The green movement hasn't abandoned its swashbuckling tactics. Greenpeace's ship Esperanza has been cruising the Southern Ocean, ready to put itself between whales and the harpoons of Japanese whalers. But such tactics are often unnecessary. These days, the mere threat of bad publicity can force business to change. Executives remember how Nike Inc. (NKE) took a beating over labor practices in the mid-1990s. "No one wants to be the next Nike," says Smith of the Silicon Valley Toxics Coalition.
That gives activists new power. On the eve of the 2000 Sydney Olympics, sponsored by Coca-Cola Co. (KO), Greenpeace launched an e-mail campaign against the soft-drink giant. The charge: using a potent greenhouse gas in its 9 million to 10 million coolers and vending machines.
Coke responded quickly. "Our reputation is important to us. So rather than become defensive, we asked what we could do," says Jeff Seabright, Coca-Cola's vice-president for environment and water resources. Since then, Coke, PepsiCo (PEP), Unilever, and McDonald's (MCD) have spent $30 million developing a less damaging system, displayed at January's meeting of the World Economic Forum in Davos with a "technology approved by Greenpeace" banner. This image building has a bottom-line benefit. "Providing environmental value is becoming a competitive edge for business," explains Seabright.
Sometimes even the traditional tactics don't work. Greenpeace tried to save old-growth trees in Alaska with a classic logging-road blockage. "It flopped," says John Passacantando, director of Greenpeace USA. The local press was hostile; the national press was bored.

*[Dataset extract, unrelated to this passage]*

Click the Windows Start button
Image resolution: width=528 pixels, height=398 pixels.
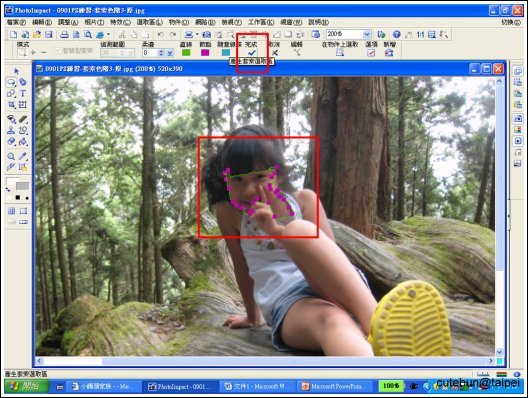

So the activists switched gears. They traced the path of downed trees and found that old-growth spruce ended up in musical instruments. A year ago, Greenpeace warned guitar makers that the wood they need could disappear. "It sent shock waves through the industry," says activist Scott Paul. Executives trekked to Alaska and are working on a plan to set aside land. "We are thankful they contacted us," says C.F. Martin & Co.'s Dick Boak: "It's great to have Greenpeace as a partner and ally."

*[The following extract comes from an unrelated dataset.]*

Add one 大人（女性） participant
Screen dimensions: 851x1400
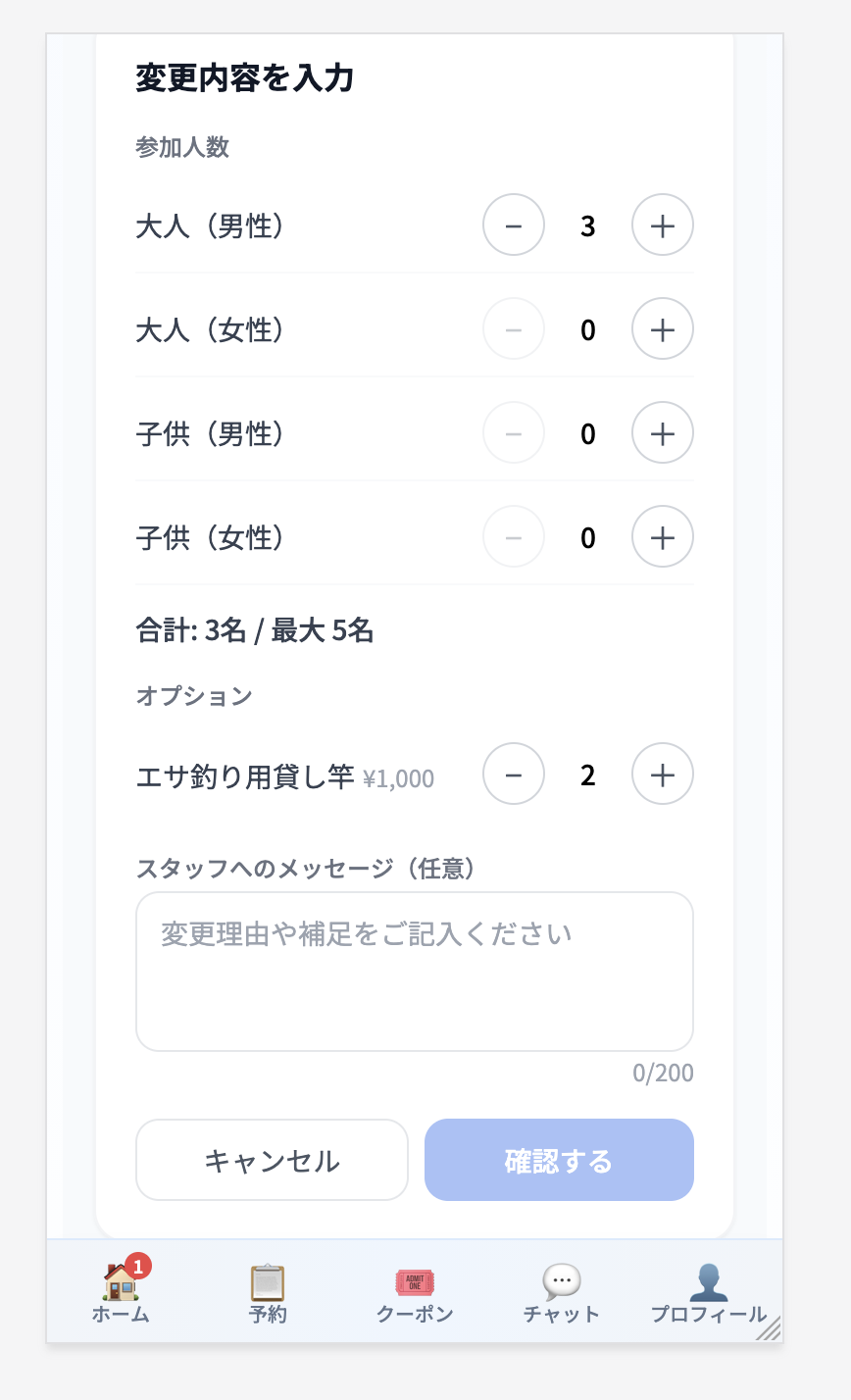pyautogui.click(x=663, y=329)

There are some corporate holdouts. Apple Inc. (AAPL) is resisting Greenpeace's "green my apple" campaign, which calls for more recycling and fewer toxic chemicals. "We disagree on their criteria," says Apple's Steve Dowling. When the group targeted McDonald's Corp. and KFC Corp. (YUM) for using chickens fed with soybeans grown on deforested land in the Amazon, McDonald's agreed to stop. But KFC (YUM) refused to talk, denying that any of their chickens ate Amazon soy.
Meanwhile, chemicalcompanies such as Dow know that the tree-huggers won't stop criticizing them, no matter how much energy or how many greenhouse gas emissions they reduce. "Our job is not to please or convince the activists," says Scott Noesen, Dow's director of sustainable development. "The best we can do is set meaningful targets and report on our successes and failures and dilemmas."
Still, Dow has given activists a seat at the table. In the old days, recalls Texas Pacific Group's Reilly, former head of the Environmental Protection Agency, green activists were "banging on the door trying to get into the room where decisions are made." Now, they're in the room and hard to miss.